That is how I have always checked torque on my bikes. I am wondering two things now:

1) How much of a difference the rotational resistance makes if the bolt is clean and not muddy/rusty. (obviously depends on the fastener size, thread size, original torque, etc.)

2) How much leeway (+/-) is really built into the torque specs?


----------



## nepbug (Sep 3, 2004)

BumpityBump said:


> That is how I have always checked torque on my bikes. I am wondering two things now:
> 
> 1) How much of a difference the rotational resistance makes if the bolt is clean and not muddy/rusty. (obviously depends on the fastener size, thread size, original torque, etc.)
> 
> 2) How much leeway (+/-) is really built into the torque specs?
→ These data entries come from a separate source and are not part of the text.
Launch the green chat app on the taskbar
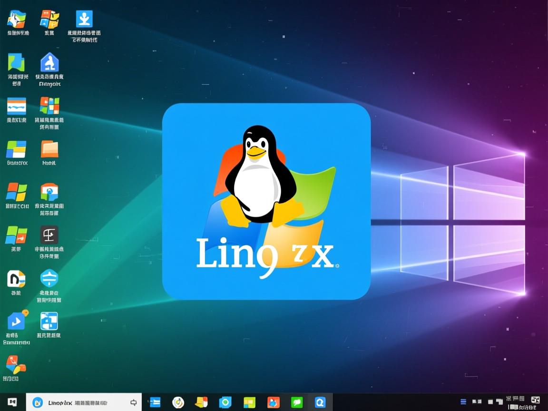 coord(297,402)
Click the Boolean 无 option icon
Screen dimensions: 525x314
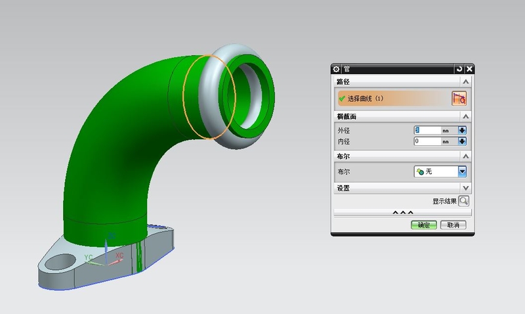[420, 171]
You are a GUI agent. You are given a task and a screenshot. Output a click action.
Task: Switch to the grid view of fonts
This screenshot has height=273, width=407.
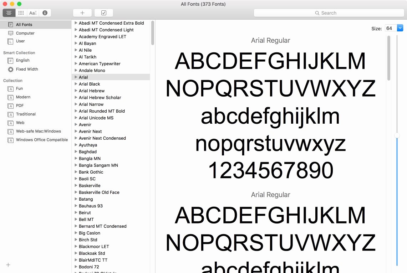pyautogui.click(x=21, y=13)
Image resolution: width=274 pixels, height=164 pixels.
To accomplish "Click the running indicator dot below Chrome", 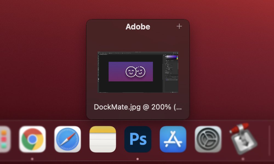I will click(x=32, y=159).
For number one a lot of things come into play, but a good rule of thumb I go buy is that it takes approximately 10% more torque to overcome static friction of a torqued bolt.

For number two, it depends on a lot of things again. In most industrial applications there is a good amount of leeway in there before the bolt breaks, but in biking where weight, fastener size, etc come into play a bit more I would suspect your factor of safety isn't as high as other applications.


----------



## sddave111 (Oct 13, 2008)

What about checking bolts which have threadlocker? If I check the torque and the bolt moves, have I just ruined the effect of the threadlocker (ie - do I now need to remove bolt to clean & reapply)?


----------



## KevinB (Oct 5, 2004)

sddave111 said:


> What about checking bolts which have threadlocker? If I check the torque and the bolt moves, have I just ruined the effect of the threadlocker (ie - do I now need to remove bolt to clean & reapply)?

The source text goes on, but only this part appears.